Até a locação de itens de maternidade e primeira infância, que pesam no bolso de pais e muitas vezes acabam sendo pouco usados, tem ganhado espaço. “No caso dos bebês, isso é especialmente importante, pois eles se desenvolvem muito rápido. Por isso esse aluguel tem tido cada vez mais procura”, afirma Ana Carla Facchinato, proprietária da Baú do Bebê. Os itens mais procurados, segundo ela, são as cadeirinhas eletrônicas, que auxiliam a ninar o bebê e reduzir as cólicas. Mas também há busca por berços portáteis, carrinhos e cadeirinhas de carro.

Com a chegada da pandemia ao Brasil, em 2020, um nicho de aluguel que explodiu foi o de notebooks e celulares, a fim de atender à demanda de quem foi para casa trabalhar. O crescimento da Simpress, que faz esse tipo de locação, comprova esse aumento. Segundo Vittorio Danesi, CEO da empresa, a alta dos aluguéis foi de 40% entre janeiro e julho deste ano, comparado com o mesmo período do ano passado. Diferentemente de outros objetos de locação, esses itens não são contratados para eventos pontuais.

“Atingimos no ano passado o valor de R$ 1 bilhão de faturamento”, diz. Para o diretor-superintendente do Sebrae-SP, Marco Vinholi, por se tratar de um mercado ligado à mudança de comportamento do consumidor, e tendo em vista o cenário europeu, em que o aluguel é mais comum, podemos entender que esse é um bom negócio e veio para ficar. “Ainda existe muito a se explorar. Vale a pena prestar atenção, pode ser que exista uma oportunidade para se criar um serviço de locação ou clube de assinatura”.

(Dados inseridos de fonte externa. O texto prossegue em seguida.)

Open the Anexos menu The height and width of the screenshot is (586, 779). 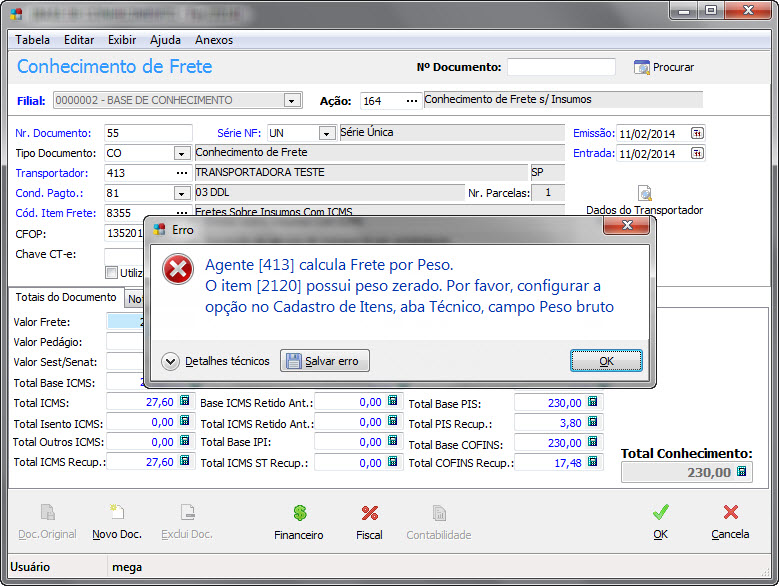coord(215,40)
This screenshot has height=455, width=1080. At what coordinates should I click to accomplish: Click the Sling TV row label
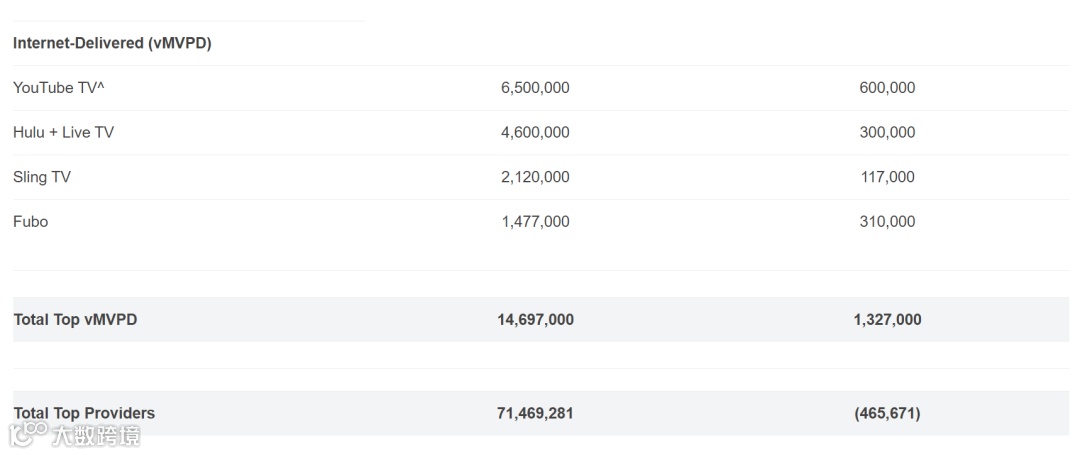(42, 177)
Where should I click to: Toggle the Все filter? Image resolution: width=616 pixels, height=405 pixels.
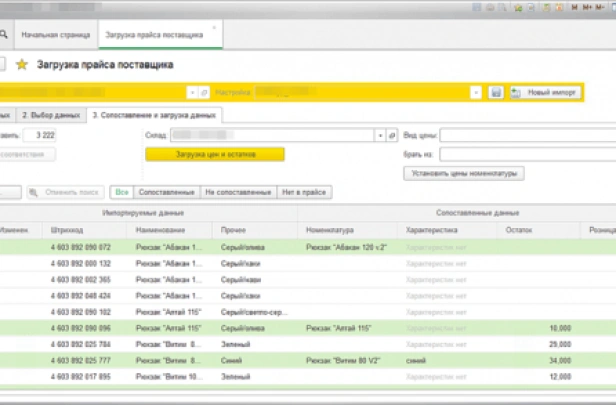click(122, 191)
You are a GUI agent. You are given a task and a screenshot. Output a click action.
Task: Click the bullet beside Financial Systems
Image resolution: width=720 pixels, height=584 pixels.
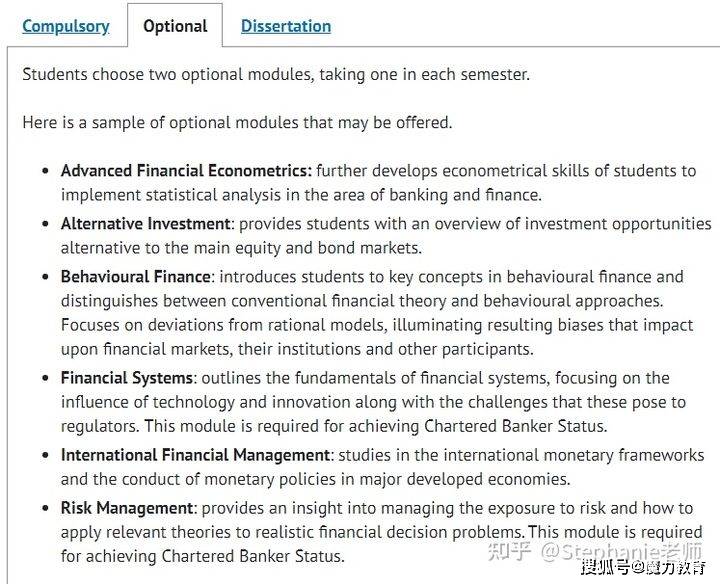tap(45, 379)
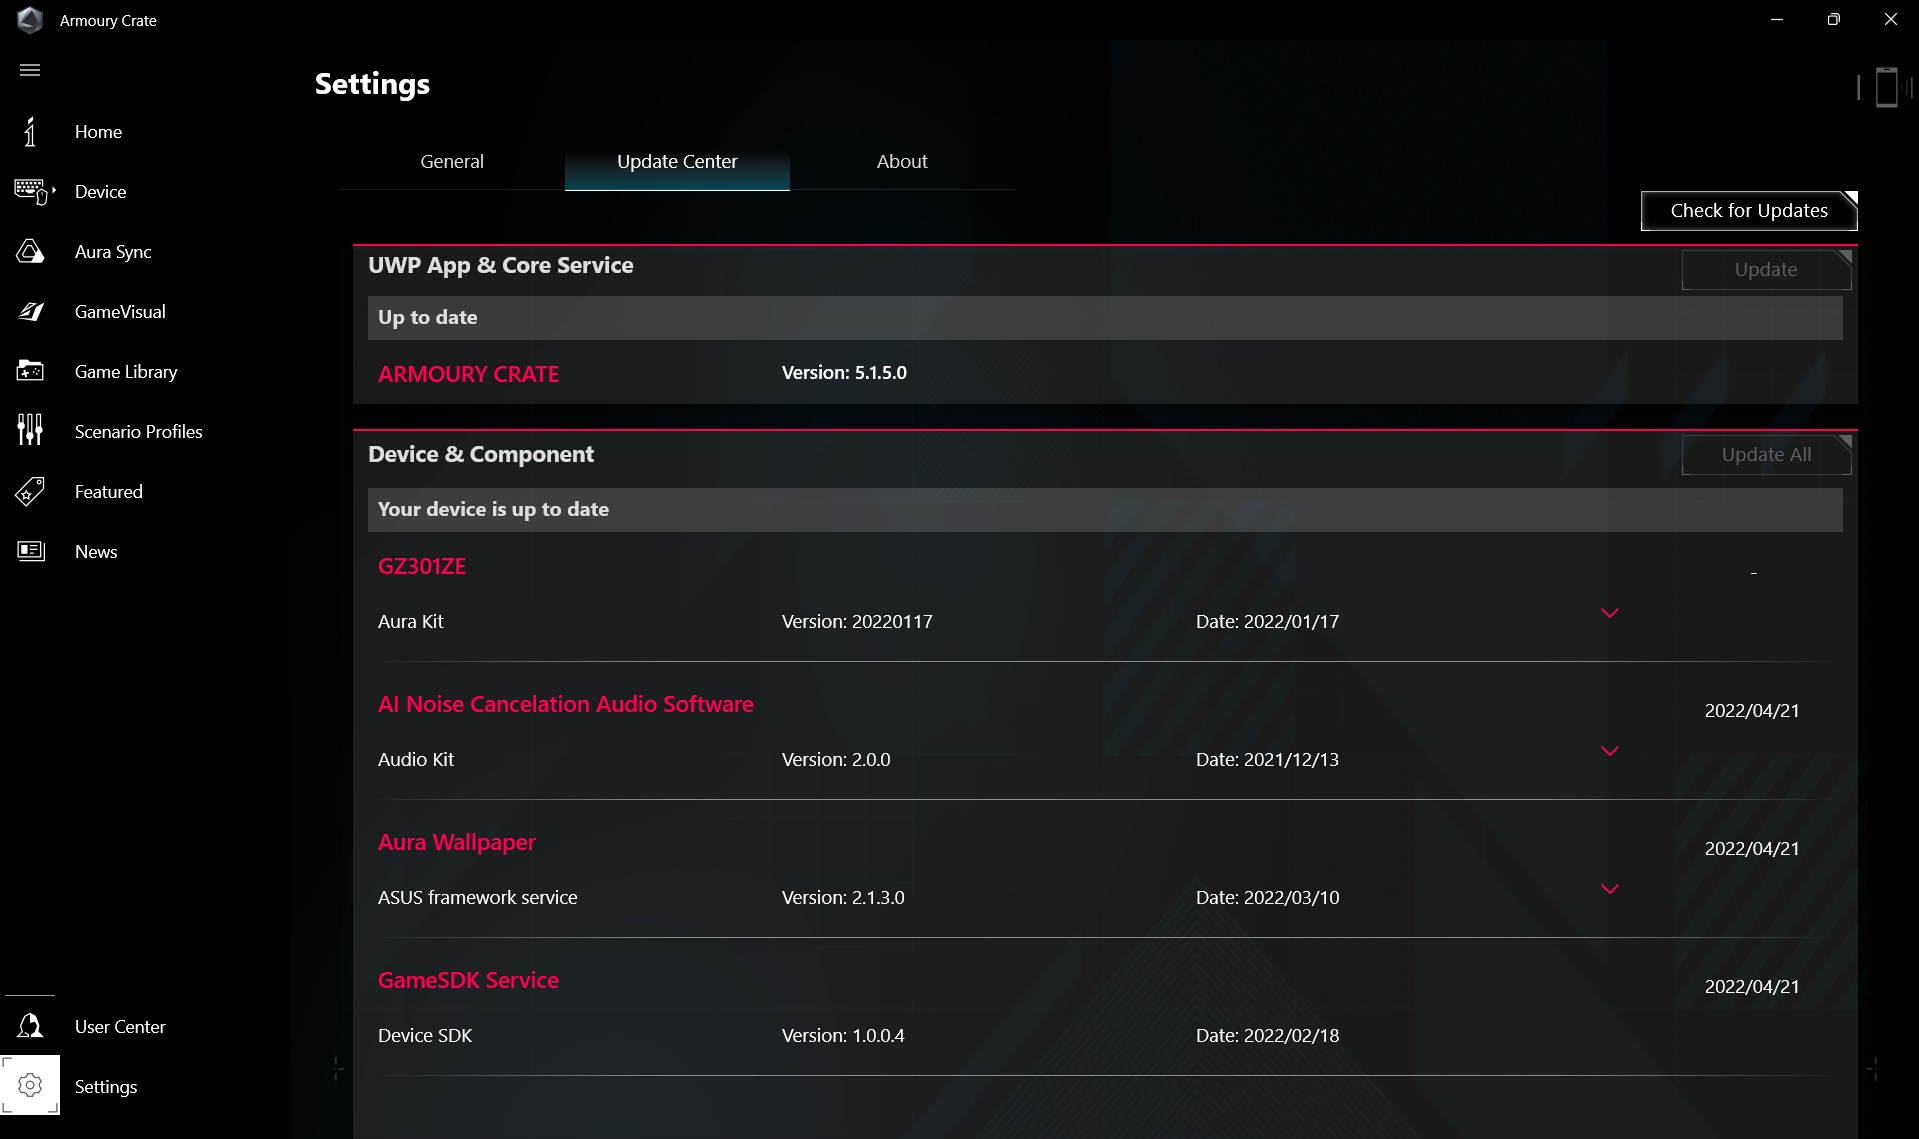Open the GameVisual icon
1919x1139 pixels.
tap(30, 312)
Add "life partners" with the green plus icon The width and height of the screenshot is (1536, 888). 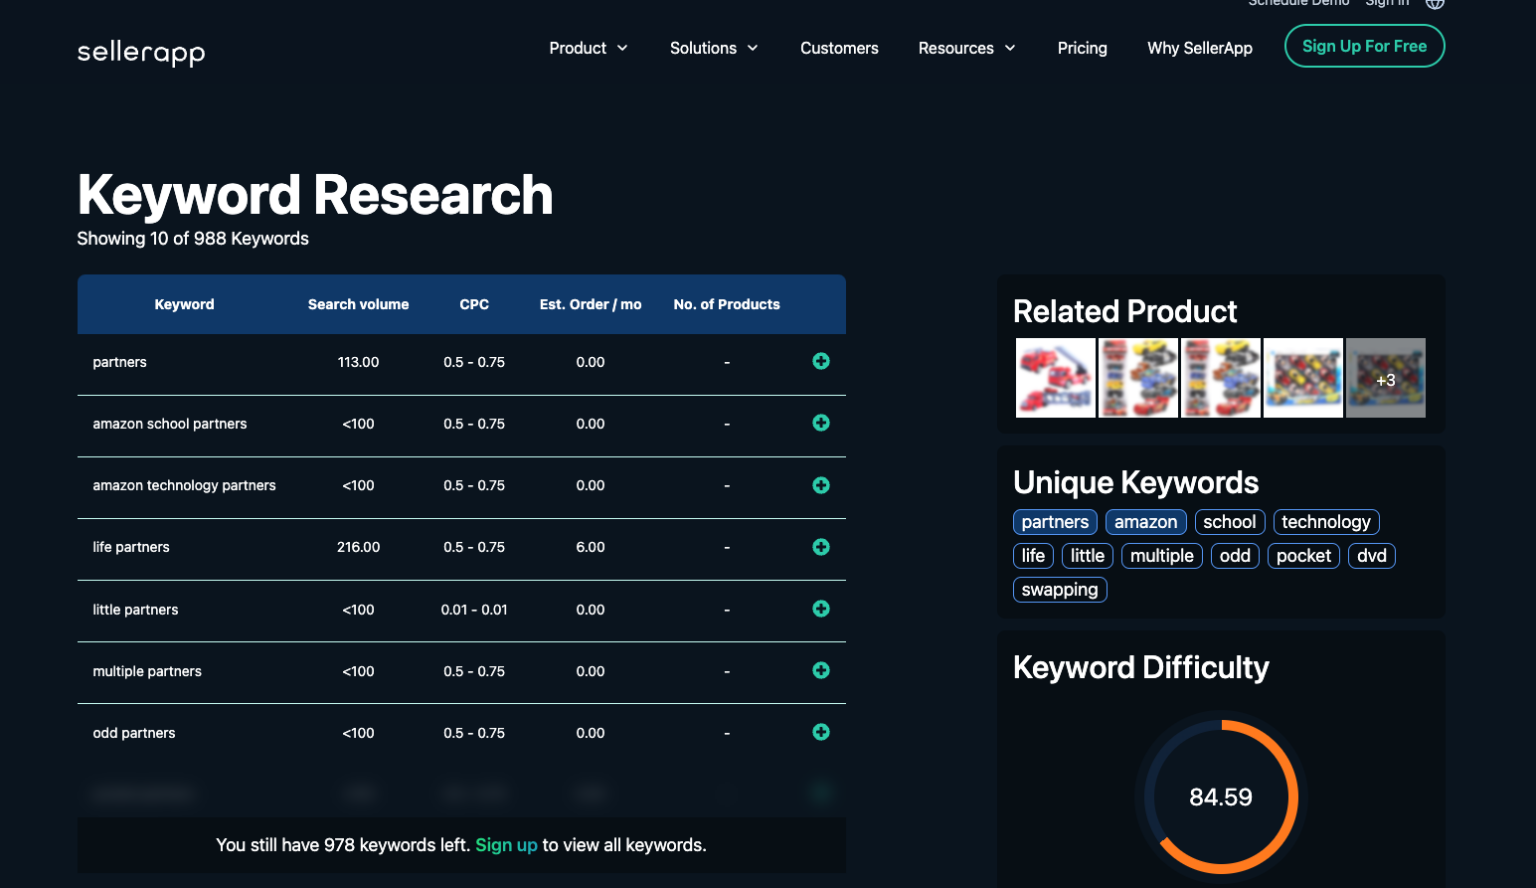click(820, 547)
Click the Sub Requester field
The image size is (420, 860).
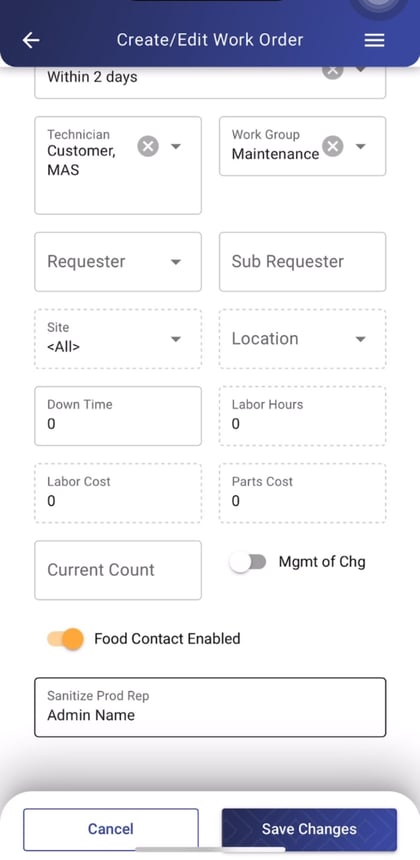(x=303, y=262)
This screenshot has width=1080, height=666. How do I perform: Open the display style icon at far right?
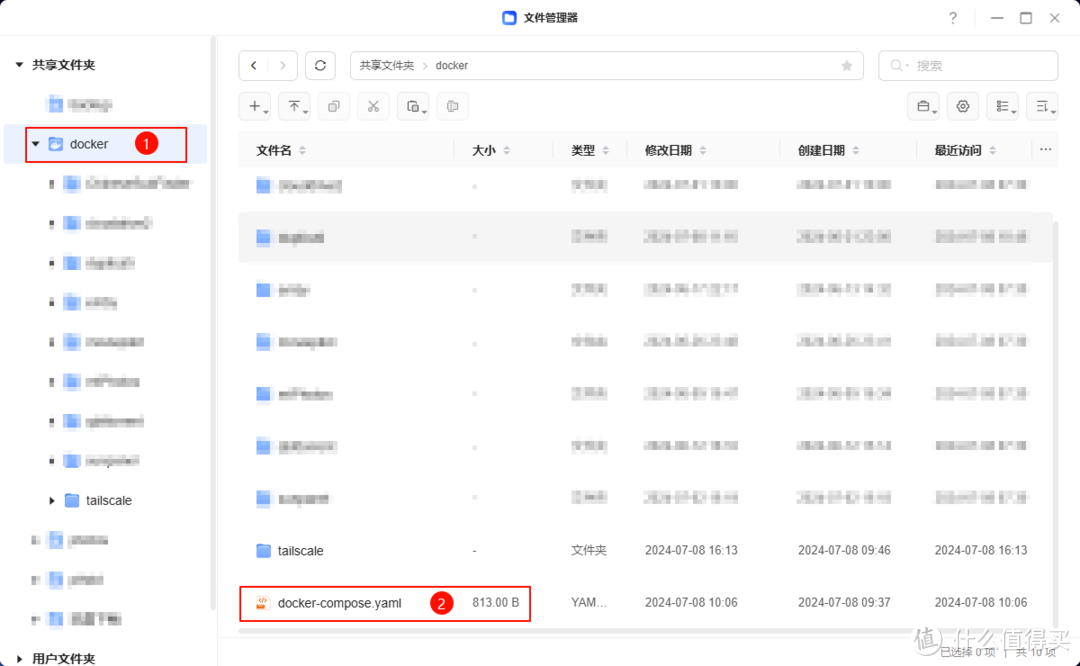[1043, 106]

A Clorent, uma loja online que faz locação de roupas de grandes marcas para o uso do dia a dia, nasceu a partir dessa demanda. “As assinaturas, por aqui, começam em 180 reais mensais por três peças e chegam a 550 reais por aluguel de 12 peças. A escolha é feita online e as entregas ocorrem em casa”, explica Eduarda Ferraz, co-fundadora da companhia. Na ponta do lápis, as assinaturas valem a pena. Por 240 reais, por exemplo, pode-se usar ao longo de um mês um blazer Versace, que custa na loja R$ 2.500. “Além de ter a vantagem de aluguel, nossas clientes podem ousar novos estilos sem medo de gastar e não gostar”, acrescenta a empresária. Já para homens, essa tendência de moda compartilhada ainda não pegou.

O que tem mais saída para esse público é a locação de ferramentas. Fundada em 1993, a rede Casa do Construtor, por exemplo, aluga desde andaimes e betoneiras até uma simples furadeira. Mais recentemente, foi acrescentada à lista de opções uma extratora para limpeza de estofados e carpetes. “Esse é um fenômeno que veio para ficar”, garante Altino Cristofoletti Junior, CEO da Casa do Construtor.